Cuelgo el teléfono y tomo otro sorbo de griego ma non troppo. Perfecto. Tenemos un cadáver sin identificar y a dos asesinos desconocidos. Como si la muerte de Kustas no fuera suficiente, he de cargar con otro crimen de profesionales. Es imposible que lo mataran para robarle. Ningún ladrón se habría tomado la molestia de quemarle los dedos y enterrarlo desnudo. Se habría limitado a despeñarlo por un barranco. Sin embargo, la víctima debió de alojarse en algún lugar de la isla, en un hotel en régimen de media pensión o en alguna room to let, con o sin su amiga. Alguien lo recordaría, aparte del filósofo-domador de fieras.

¿Y sus asesinos? También tuvieron que alojarse en alguna parte. Un día no basta para localizar a una persona, arrastrarla a un lugar apartado y asesinarla.

Me dispongo a llamar a Vlasópulos cuando recuerdo que he de telefonear a la clínica del departamento para pedir visita al médico. No me apetece oír la doble reprimenda de Adrianí y Katerina esta noche. Como no sé el número, llamo a la centralita.

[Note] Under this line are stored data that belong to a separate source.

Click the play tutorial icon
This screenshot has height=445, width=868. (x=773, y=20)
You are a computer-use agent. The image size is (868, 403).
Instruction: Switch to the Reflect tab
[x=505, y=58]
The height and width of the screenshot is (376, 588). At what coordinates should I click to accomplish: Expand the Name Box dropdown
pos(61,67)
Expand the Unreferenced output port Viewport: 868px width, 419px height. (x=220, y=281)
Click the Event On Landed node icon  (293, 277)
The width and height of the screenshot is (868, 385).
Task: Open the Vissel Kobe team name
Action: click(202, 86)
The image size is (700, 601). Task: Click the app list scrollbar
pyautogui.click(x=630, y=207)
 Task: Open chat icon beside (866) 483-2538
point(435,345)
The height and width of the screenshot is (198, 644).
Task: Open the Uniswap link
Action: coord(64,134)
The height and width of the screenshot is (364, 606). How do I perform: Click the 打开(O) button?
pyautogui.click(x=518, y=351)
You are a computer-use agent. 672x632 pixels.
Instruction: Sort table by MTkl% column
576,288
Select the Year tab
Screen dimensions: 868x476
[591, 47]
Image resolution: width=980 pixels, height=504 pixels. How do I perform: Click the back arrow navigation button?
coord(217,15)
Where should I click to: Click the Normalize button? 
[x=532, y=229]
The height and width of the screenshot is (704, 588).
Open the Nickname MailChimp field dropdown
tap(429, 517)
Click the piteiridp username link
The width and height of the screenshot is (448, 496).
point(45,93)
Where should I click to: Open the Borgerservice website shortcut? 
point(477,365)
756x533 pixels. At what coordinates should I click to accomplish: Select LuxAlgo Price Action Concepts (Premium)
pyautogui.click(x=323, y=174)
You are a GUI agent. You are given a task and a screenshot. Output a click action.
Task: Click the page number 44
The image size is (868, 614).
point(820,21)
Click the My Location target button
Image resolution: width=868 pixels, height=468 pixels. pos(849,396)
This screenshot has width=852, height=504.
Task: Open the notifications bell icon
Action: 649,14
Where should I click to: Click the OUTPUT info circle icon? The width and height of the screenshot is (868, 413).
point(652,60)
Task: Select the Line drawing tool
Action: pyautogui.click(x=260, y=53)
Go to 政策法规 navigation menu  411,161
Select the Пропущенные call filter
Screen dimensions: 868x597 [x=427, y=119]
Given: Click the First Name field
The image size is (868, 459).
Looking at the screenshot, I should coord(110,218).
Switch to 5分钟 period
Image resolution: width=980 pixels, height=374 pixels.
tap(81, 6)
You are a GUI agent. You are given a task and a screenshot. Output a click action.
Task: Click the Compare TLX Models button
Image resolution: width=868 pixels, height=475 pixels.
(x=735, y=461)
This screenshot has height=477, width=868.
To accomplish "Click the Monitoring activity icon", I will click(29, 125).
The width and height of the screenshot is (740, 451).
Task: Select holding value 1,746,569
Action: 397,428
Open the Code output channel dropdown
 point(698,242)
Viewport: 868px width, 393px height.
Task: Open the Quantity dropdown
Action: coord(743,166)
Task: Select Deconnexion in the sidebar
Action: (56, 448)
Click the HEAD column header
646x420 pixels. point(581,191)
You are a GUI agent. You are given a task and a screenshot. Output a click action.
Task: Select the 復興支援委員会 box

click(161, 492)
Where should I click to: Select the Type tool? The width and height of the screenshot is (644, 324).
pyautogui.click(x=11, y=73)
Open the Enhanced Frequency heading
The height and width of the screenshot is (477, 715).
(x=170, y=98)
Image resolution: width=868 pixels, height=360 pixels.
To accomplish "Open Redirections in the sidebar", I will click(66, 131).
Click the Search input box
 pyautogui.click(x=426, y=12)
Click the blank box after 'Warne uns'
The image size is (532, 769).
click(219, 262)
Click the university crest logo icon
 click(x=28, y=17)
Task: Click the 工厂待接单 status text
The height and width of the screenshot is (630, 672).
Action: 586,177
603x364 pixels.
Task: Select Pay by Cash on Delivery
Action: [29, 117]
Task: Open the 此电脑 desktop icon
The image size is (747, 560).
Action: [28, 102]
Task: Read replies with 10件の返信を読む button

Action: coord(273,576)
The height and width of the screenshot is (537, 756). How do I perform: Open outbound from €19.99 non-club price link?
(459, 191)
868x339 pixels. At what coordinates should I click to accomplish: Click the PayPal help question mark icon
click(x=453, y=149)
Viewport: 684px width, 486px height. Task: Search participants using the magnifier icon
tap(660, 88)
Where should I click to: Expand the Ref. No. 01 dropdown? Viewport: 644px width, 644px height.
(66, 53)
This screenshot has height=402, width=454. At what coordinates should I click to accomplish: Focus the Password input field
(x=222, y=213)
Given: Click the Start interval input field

– ¿Qué especialidad? -pregunta la telefonista.

– No lo sé. Me duele la espalda y quiero que me vea un médico.

– Empezaremos por el reumatólogo y luego ya veremos. No le puedo dar hora antes del 26 de septiembre. A las once.

Faltan diez días. Ahora que he de contestar «de acuerdo» se me traba la lengua. La chica interpreta mi silencio como disconformidad y añade con cierta vacilación:

– Si es urgente, podría pasarle por delante de los demás pacientes, teniente.

– No, no es necesario. No corre prisa.

En realidad, si pudiera retrasar la visita diez días más, se lo agradecería de corazón. Sigo pensando en la cita con el médico cuando Vlasópulos entra en el despacho.

– La manada le está esperando en el pasillo -dice, refiriéndose a los periodistas.

– Vale. Cuando salgas, diles que pasen. Entretanto, toma esta fotografía. -Le tiendo una de las fotos del cadáver ya limpio. La imagen ante todo-. Envíala a la comisaría de la isla. Que pregunten en los hoteles y en las casas donde alquilan habitaciones si alguien lo recuerda. Si se alojó en un hotel, deben de tener sus datos. Que averigüen también si coincidió con dos hombres, probablemente griegos. Ellos debieron de alquilar una habitación en una casa privada, para no tener que mostrar la documentación. Y toma, pide que escaneen esta otra foto y que miren en el ordenador, a ver si hay suerte y alguno de los que están fichados se le parece.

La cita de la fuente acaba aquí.